- _Problem details_: Return the entire listing, character for character.

- _Records provided_:
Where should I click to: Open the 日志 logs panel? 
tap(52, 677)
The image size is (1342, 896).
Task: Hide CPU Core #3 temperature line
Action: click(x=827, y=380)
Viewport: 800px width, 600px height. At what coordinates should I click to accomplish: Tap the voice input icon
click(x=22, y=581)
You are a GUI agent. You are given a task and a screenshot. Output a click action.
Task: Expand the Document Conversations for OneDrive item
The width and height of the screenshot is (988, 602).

- _Answer to this problem_:
Where should I click to: Open the 日志 logs panel? 
tap(52, 677)
The image size is (1342, 896).
Task: Hide CPU Core #3 temperature line
Action: click(x=827, y=380)
Viewport: 800px width, 600px height. At what coordinates should I click to accomplish: Tap the voice input icon
click(x=22, y=581)
You are a GUI agent. You are given a task and a screenshot. Output a click action.
Task: Expand the Document Conversations for OneDrive item
The width and height of the screenshot is (988, 602).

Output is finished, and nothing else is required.